While people are taught not to judge a book by its cover, much can be said about a company based on the appearance of its office or building. Do the offices look immaculate? Are the elevator and air conditioning systems working properly? If the answer to these questions is yes, then this tells existing and prospective clients that the company is reliable and in good standing. On the other hand, if the building looks run-down and untidy, with facilities breaking down often, the company or companies occupying the building will seem shady and unprofessional.
Building maintenance is, therefore, a crucial part of every business, something that should be given as much attention and budget as any other aspect of running an enterprise. Companies can handle this part of the business by themselves, from hiring building caretakers to choosing between a ride-on and a walk-behind power sweeper.
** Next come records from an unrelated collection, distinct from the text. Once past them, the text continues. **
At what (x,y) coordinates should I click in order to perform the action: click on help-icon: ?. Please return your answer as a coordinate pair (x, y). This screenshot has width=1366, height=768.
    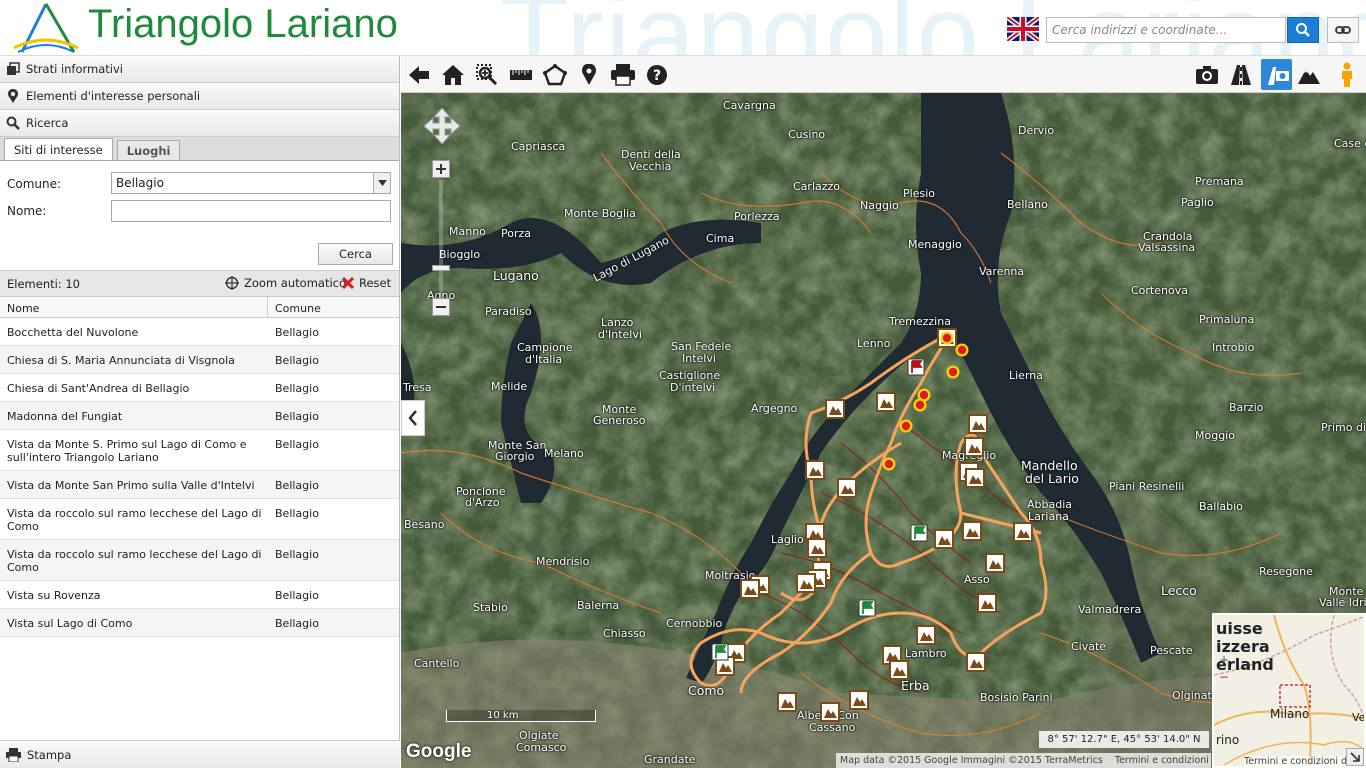
    Looking at the image, I should click on (657, 75).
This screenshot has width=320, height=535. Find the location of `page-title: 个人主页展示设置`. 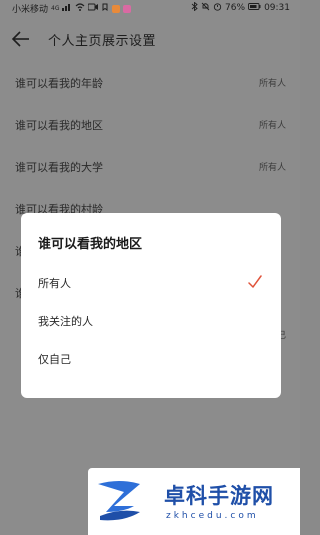

page-title: 个人主页展示设置 is located at coordinates (102, 42).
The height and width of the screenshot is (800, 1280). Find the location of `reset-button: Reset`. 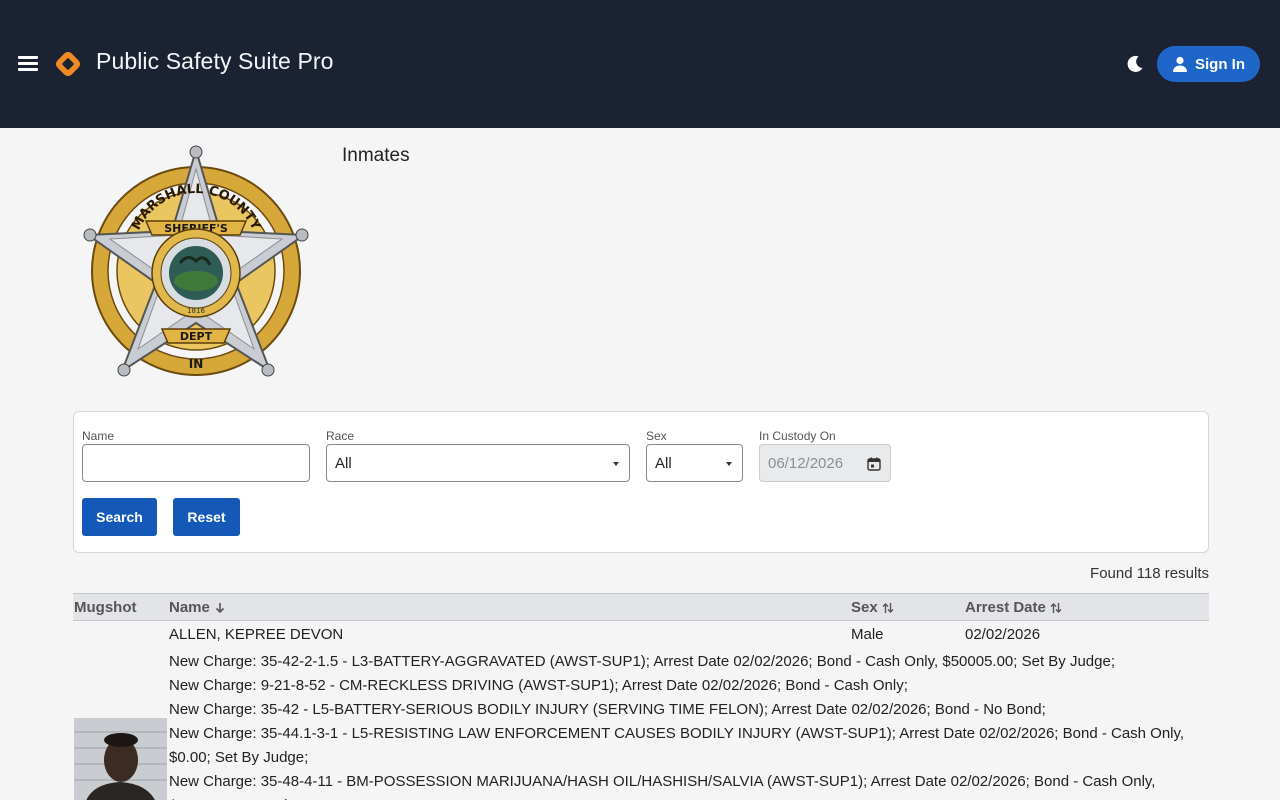

reset-button: Reset is located at coordinates (206, 517).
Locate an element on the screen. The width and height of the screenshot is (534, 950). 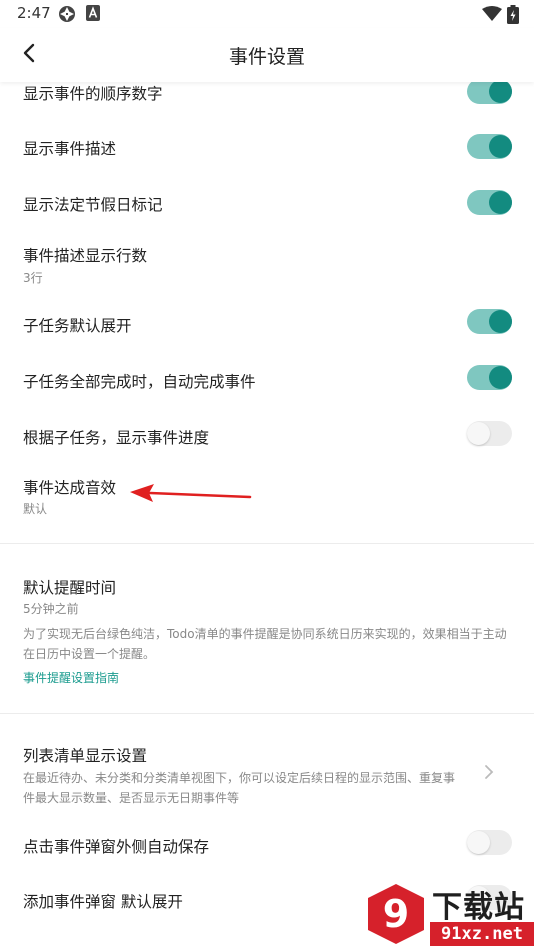
battery-charging-icon is located at coordinates (513, 16).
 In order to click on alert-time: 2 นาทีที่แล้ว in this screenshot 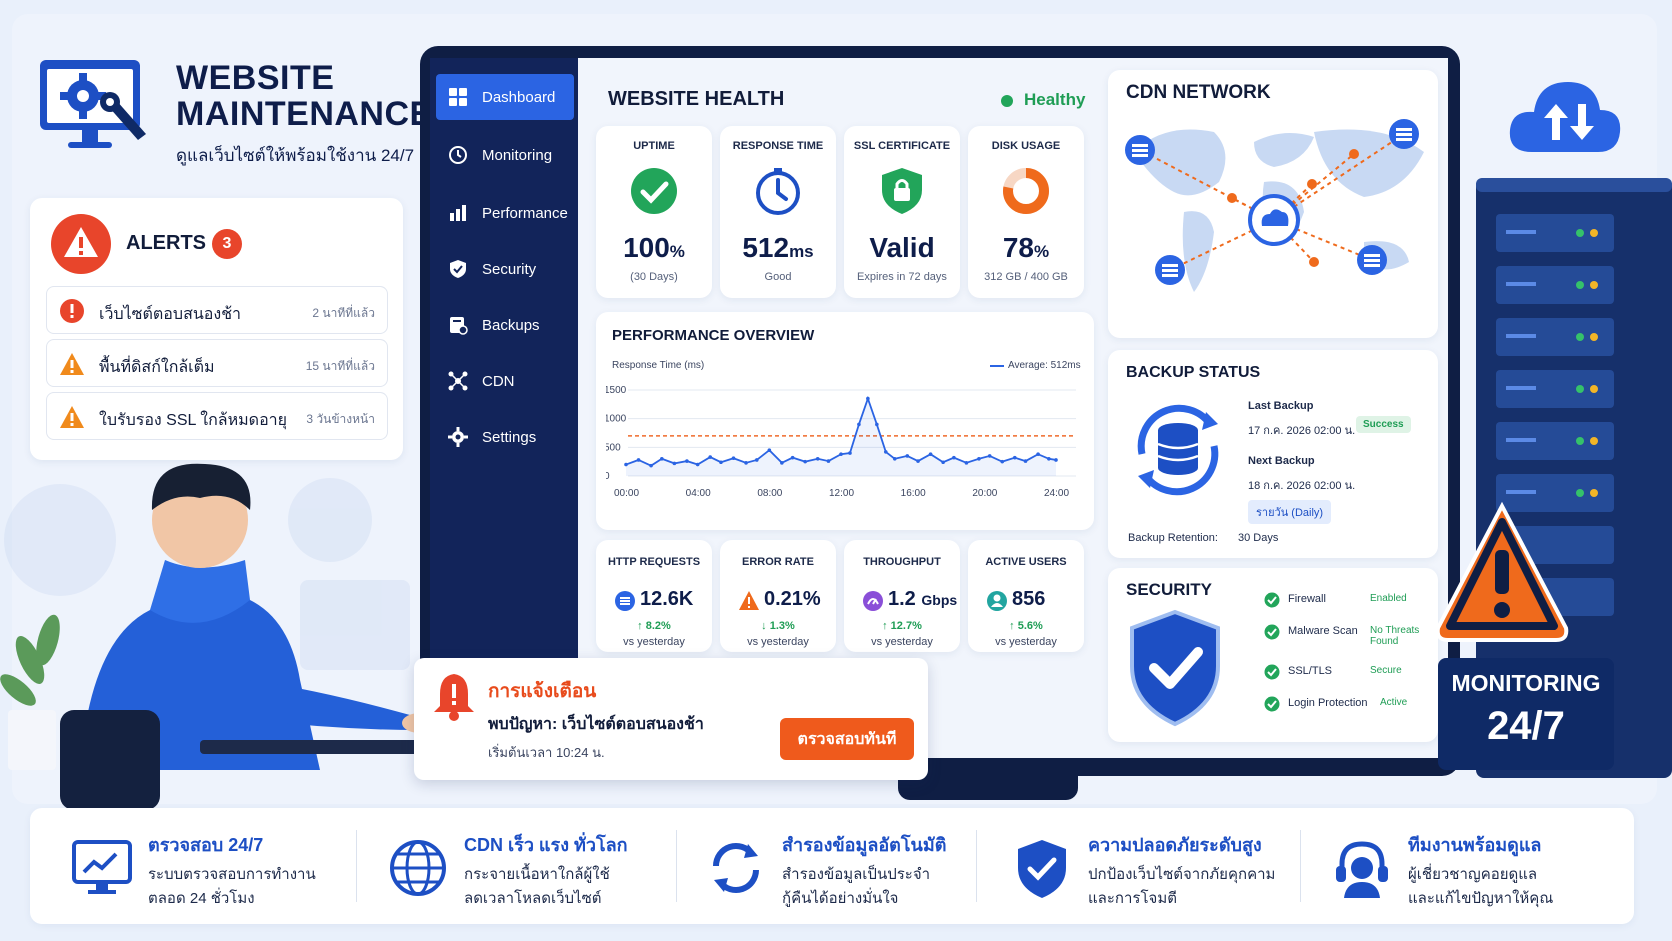, I will do `click(344, 313)`.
They could also opt to outsource their office or building maintenance to a third party, so they can focus their time and energy on other important business matters.
Whatever route a company takes, the following building maintenance programs should be part of the overall business plan and budget projections.
1. Preventive maintenance
Every building should have a preventive or planned maintenance in place, where every possible maintenance activities for different building component, equipment, and facilities are outlined. This way, the budget can already be allocated in advance, especially for equipment that is already beyond the warranty period. A calendar with all the scheduled maintenance can be kept, along with the contact information of the focal persons who can help. The user manual of all tools and equipment should also be kept in a safe place for easy access and reference.
Part of every preventive maintenance plan is regular inspection of all building components and equipment. This is how companies identify which items need to be fixed right away and which ones need to be replaced. When done diligently and properly, preventive maintenance can prolong the life of the equipment and the whole facility. It can also help the company save time and money.
2. Corrective maintenance
When there is no proper preventive maintenance in place, corrective maintenance happens regularly wherein a piece of equipment, a tool, or a component of a building such as its plumbing system becomes damaged. Repairing the broken items as soon as possible can often do the trick, but there are times when the damage calls for a replacement or a complete overhaul. The latter can be very costly, which is why having a preventive maintenance plan and following it religiously is important.
3. Emergency maintenance
A maintenance plan should also make room for unforeseen damages that can occur in any part of the building, its facilities, or equipment. These unexpected impairments need to be fixed immediately. Putting them off until the next routine maintenance schedule is not an option since the damage can hamper business operations, or cause more problems along the away.
Maintenance, of course, is not only limited to ensuring that the components and equipment within a building are working properly. It also involves taking care of the building’s appearance and cleanliness. Each part of the building, from the ceiling and walls to the floor, doors, and windows, must be cleaned regularly and thoroughly. Any damage should be repaired immediately, especially when it is visible to outsiders, and these activities should be part of the overall building maintenance plan. Remember that a building’s appearance is a reflection of the company that is taking shelter in it.